Vom Wettbewerberset zur Vergleichsmatrix
Zuerst wird festgelegt, wer überhaupt verglichen wird. Neben den Anbietern, die Ihr Vertrieb kennt, nehmen wir die Wettbewerber um Sichtbarkeit dazu: Portale, Fachmedien und Marktplätze, die für Ihre wichtigsten Suchbegriffe vor Ihnen stehen, ohne im klassischen Sinn Mitbewerber zu sein. Beide Gruppen konkurrieren um dieselbe Aufmerksamkeit.

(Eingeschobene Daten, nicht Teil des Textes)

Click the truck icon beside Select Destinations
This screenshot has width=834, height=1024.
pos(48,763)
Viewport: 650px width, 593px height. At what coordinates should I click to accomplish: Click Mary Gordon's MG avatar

Danach sammeln wir aus öffentlich zugänglichen Quellen. Dazu gehören die Websites selbst mit Aufbau, Sortiment, Argumentation und Kontaktwegen, die Sichtbarkeit in der organischen Suche, laufende Anzeigen über das Google Ads Transparenzcenter und die Werbebibliothek von Meta, Bewertungen und deren Umgang damit, Social-Profile, Newsletter, technische Merkmale wie Shopsystem, Zahlarten und Ladezeiten sowie Stellenanzeigen, die zeigen, wo investiert wird.
Alles landet in einer Matrix mit gleichen Kriterien je Anbieter, damit der Vergleich nicht an unterschiedlichen Maßstäben scheitert. Ergebnis sind benannte Muster: was alle gleich machen, was nur einer macht und wo im Markt niemand eine überzeugende Antwort gibt. Auffällig ist dabei oft weniger das Angebot selbst als die Art, wie es erklärt und belegt wird.